Este es el proceso de la fe en el cual estuvo involucrado Jesús, en el cual estamos involucrados los creyentes, proceso en el que no podemos evolucionar sin una profundización interior que se alimenta del silencio, de la soledad y de la meditación. Esta soledad y silencio circundante lo buscó Jesús con cierta frecuencia a lo largo de su vida.

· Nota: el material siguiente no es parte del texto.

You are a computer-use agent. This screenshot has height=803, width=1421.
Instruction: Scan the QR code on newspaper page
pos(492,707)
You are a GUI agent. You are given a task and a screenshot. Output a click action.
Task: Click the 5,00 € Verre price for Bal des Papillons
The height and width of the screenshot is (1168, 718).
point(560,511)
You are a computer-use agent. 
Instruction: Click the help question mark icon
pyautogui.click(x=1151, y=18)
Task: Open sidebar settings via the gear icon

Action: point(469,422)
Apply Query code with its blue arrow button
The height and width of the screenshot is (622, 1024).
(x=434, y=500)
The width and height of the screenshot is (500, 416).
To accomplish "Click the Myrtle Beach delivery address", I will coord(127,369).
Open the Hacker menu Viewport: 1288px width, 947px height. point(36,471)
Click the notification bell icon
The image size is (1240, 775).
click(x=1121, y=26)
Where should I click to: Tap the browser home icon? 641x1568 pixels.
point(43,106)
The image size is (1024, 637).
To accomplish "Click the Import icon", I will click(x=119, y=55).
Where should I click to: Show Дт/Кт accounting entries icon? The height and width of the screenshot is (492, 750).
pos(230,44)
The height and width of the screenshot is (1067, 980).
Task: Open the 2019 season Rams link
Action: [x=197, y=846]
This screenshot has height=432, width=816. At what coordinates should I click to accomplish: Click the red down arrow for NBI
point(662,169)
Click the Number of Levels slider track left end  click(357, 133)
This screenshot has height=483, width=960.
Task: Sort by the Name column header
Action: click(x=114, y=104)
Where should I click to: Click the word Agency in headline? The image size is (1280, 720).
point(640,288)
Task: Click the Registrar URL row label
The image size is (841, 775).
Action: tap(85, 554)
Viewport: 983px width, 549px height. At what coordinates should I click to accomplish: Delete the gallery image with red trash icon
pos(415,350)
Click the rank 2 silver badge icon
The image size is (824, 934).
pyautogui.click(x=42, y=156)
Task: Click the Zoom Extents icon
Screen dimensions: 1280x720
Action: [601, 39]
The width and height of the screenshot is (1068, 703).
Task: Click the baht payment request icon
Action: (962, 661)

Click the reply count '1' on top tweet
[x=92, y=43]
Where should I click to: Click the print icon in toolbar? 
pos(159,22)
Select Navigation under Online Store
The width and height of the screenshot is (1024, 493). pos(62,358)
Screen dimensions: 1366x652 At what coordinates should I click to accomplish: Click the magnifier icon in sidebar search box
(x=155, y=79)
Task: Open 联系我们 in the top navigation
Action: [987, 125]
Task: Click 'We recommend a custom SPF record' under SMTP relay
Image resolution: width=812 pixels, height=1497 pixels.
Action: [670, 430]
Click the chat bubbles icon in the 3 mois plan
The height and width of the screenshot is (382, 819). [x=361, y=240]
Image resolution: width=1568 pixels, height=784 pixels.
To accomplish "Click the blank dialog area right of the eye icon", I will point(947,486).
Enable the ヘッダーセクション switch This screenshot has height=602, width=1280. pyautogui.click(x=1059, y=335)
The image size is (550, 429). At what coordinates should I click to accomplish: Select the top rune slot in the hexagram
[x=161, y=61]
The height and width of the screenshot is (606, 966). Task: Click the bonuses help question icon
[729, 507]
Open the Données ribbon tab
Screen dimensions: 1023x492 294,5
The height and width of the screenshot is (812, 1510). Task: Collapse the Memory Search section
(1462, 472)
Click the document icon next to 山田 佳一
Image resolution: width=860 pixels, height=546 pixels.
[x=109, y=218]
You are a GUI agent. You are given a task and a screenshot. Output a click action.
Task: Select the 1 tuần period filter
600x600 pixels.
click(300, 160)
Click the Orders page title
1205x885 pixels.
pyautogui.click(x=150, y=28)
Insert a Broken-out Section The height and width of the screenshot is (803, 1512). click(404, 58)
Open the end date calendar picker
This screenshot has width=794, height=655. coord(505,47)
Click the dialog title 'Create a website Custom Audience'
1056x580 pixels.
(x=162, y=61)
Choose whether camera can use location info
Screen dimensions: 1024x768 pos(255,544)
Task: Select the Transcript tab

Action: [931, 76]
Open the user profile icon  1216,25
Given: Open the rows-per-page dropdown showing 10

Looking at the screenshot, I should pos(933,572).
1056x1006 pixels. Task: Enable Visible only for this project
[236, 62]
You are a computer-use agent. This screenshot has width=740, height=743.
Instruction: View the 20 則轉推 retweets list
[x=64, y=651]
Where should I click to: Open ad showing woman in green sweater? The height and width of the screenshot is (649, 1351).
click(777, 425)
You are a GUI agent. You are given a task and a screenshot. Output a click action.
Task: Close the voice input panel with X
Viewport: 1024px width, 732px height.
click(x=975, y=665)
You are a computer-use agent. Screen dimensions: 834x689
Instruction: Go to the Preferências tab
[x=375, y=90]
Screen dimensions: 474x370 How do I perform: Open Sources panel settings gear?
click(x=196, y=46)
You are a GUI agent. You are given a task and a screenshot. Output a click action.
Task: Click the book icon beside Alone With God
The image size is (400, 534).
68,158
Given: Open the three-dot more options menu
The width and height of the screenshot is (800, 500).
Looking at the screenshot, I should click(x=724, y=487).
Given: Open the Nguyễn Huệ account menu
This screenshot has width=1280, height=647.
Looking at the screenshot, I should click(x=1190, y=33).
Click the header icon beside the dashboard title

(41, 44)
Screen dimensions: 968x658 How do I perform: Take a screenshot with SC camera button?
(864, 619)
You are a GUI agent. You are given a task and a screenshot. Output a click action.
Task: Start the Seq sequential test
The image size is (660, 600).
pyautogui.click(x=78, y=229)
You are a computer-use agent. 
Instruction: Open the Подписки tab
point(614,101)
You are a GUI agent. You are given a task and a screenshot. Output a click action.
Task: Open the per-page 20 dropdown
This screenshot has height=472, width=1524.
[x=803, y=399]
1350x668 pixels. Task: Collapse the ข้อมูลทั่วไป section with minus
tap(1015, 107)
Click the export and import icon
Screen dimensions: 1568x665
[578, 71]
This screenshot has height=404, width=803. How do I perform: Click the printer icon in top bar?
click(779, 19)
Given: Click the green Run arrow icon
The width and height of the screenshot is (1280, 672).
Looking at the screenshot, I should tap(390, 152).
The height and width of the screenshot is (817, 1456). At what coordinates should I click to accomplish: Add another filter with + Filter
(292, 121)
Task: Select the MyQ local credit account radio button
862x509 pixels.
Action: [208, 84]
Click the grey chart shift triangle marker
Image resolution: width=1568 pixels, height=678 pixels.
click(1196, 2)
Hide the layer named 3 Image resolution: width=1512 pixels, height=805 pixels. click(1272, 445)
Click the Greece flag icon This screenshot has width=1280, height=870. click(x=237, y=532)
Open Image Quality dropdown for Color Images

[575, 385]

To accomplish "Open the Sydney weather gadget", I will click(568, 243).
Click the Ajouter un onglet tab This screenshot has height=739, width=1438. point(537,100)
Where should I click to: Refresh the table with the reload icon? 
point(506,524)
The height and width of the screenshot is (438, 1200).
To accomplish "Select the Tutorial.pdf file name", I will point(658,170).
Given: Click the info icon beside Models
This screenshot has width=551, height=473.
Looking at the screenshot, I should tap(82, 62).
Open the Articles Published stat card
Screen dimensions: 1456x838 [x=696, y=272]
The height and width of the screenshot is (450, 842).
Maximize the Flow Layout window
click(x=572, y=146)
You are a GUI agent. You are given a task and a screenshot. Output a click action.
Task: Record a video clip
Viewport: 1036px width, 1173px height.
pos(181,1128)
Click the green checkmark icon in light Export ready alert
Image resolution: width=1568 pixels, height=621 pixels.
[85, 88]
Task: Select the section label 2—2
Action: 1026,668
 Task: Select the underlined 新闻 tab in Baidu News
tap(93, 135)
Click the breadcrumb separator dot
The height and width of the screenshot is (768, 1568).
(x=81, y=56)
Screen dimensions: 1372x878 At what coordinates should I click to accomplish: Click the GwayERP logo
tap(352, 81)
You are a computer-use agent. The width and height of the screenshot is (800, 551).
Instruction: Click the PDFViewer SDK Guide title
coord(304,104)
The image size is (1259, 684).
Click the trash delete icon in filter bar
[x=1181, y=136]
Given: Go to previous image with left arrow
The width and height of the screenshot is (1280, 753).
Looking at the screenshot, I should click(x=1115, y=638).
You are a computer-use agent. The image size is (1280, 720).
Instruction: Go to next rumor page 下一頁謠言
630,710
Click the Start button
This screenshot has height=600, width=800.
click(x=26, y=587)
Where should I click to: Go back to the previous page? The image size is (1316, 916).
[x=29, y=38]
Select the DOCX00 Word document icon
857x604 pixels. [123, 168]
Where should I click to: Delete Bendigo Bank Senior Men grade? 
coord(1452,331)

Fácilmente llegamos a tener una imagen incompleta de la figura histórica de Jesús de Nazaret. Predomina en nuestra memoria el recuerdo de sus actos y de sus palabras: lo que podríamos llamar, Jesús en acción. Siempre realizando un determinado papel en una determinada escena. Recordamos mucho menos los momentos en que Jesús, sencillamente, no hace nada. Simplemente ve pasar el tiempo. Y, sin embargo, tales momentos también están reflejados en su historia: «Venid vosotros solos a un sitio tranquilo, a descansar un poco. Porque eran tantos los que iban y venían, que no encontraban tiempo ni para comer. Se fueron en barca a un sitio tranquilo» (Mr 6 31-32).

En otras ocasiones es él solo quien se retira de la acción entre el público, buscando con ello la soledad y el silencio. Nos cuenta el evangelio que en varias ocasiones Jesús, fuese al atardecer o en la soledad de la mañana, se iba solo al campo a entrar en contacto personal e íntimo con su Padre.

Todos tenemos una historia personal interior, que no está compuesta de actos, de gestos, de palabras, sino de una actividad interna de reflexión, de meditación sobre los acontecimientos. Es un espacio vital, donde no hacemos nada importante, ni decimos declaraciones de importancia, sino simplemente nos paramos a pensar con nosotros mismos, a reflexionar sobre el sentido de las cosas, a dejar que nuestra personalidad, en lugar de desgastarse en el roce de los agentes externos, adquiera profundidad en la contemplación a distancia de los acontecimientos, del universo y del Ser. Estos espacios de silencio y reflexión interior son los que alimentan nuestra fe.

Este modelo general también se verifica en Jesús. Su historia ha dejado constancia de estos espacios vitales de soledad consigo mismo. Ocasiones en que se retiraba al atardecer, o al amanecer a la soledad del campo para entrar en contacto personal con su Padre. Su actitud ante la Ley, ante el culto, ante la misericordia y la justicia, ante los débiles y los poderosos, ante las grandes opciones que él tenía que tomar --lo que el llamaba «la voluntad del Padre»-- se iba alimentando en estos momentos de silencio circundante.